The State Government says the change – gazetted yesterday – is needed because it has evidence the council is stymieing city development.

Until now the State Government’s recent series of planning law reforms have drawn only muted criticism from lobby groups, but Town Hall has decided to go public with its unhappiness.

Under the changes, which Planning Minister John Rau announced in a letter to councillors on Monday, the council will lose formal statuatory consultation rights for developments in the CBD over $10 million.

Such developments are currently approved by the State Government’s Development Assessment Commission (DAC). However the DAC is required to formally consult with council and must give significant weight to its views – and has in the past required developers to modify their designs after a council submission.

Under the change, that formal statutory consultation requirement will be removed. Other bodies with formal statutory consultation rights will not be affected.

“We understand the State will move immediately to gazette the decision, which is disappointing  given we’ve not been consulted in any way,” the chair of the council’s City Planning and Development Committee Natasha Malani said in a statement.

“With the Minister undertaking a wide ranging state planning review headed by QC Brian Hayes, common sense would suggest any change to the planning system should be an outcome of that  overall reform process – not sit outside it.”

Malani said the council’s Development Assessment Panel (DAP) played an important role in making sure city developments fitted the overall planning strategy and vision for the CBD.

“The minister’s letter tells us the current arrangements are causing duplication and creating costly delays, but the reality is the panel plays a constructive role in providing independent assessment of large scale development which takes into account the needs of running a capital city, and those of local neighbourhoods.”

But in a letter to the council, Rau said the elected body was stifling the State Government’s development approval pre-lodgement process – a charge Council denies – forcing his hand.

“The intent of the pre-lodgement process is to collaboratively evolve a project to a point where it can receive pre-lodgement agreements with referral agencies,” the minister wrote.

“Since the reforms were introduced over 18 months ago, no pre-lodgement agreements have been reached with council, despite them being regularly achieved with other referral agencies including the Government Architect, State Heritage, Airports and Renewal SA.

“This has resulted in an inefficient assessment process, with the need for the proposal to be formally referred to council and for the project to be considered by two planning authorities.

“This is compromising the capacity of the reforms to achieve two important outcomes, namely progressive certainty and a streamlined assessment process. These outcomes are important incentives for the take-up of pre-lodgement and design review resulting in improved outcomes for the city.”

The Local Government Association said “we are having urgent consultations with the affected councils.  This includes Adelaide which until now was not involved in the process”.

“The LGA has not seen the regulation variation and has not  received a response from the minister to concerns that councils have raised. We have only just become aware that it was gazetted yesterday.”

Council’s independent Development Assessment Panel chairman John Hodgson also took the rare step of making a public statement on a political issue by critiquing the government’s decision.
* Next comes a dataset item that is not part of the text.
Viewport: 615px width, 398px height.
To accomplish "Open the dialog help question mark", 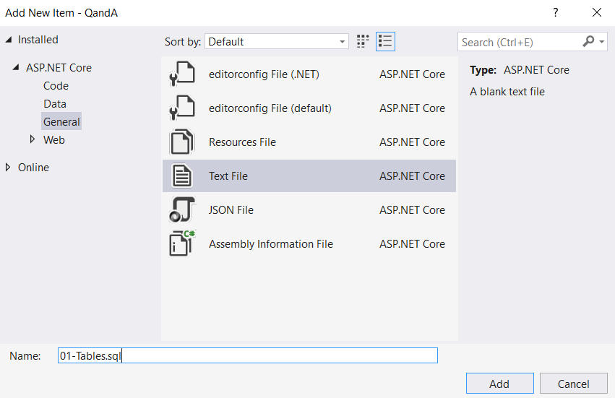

“Until this decision by State Government, our referral role had allowed us to provide important input to the Development Assessment Commission on the way in which factors such as traffic management, public transport, cyclist and pedestrian movement, interact with major proposals being considered by the DAC,” he said.

“Getting these local issues right is fundamental to achieving the high quality city to which we all aspire.

“The decision to strip the panel of its referral powers may well result in these issues being given little, if any consideration by the State’s Development Assessment Commission.

“In my view it’s essential that those who manage the city or neighbourhoods where this applies have a primary role in shaping development outcomes.”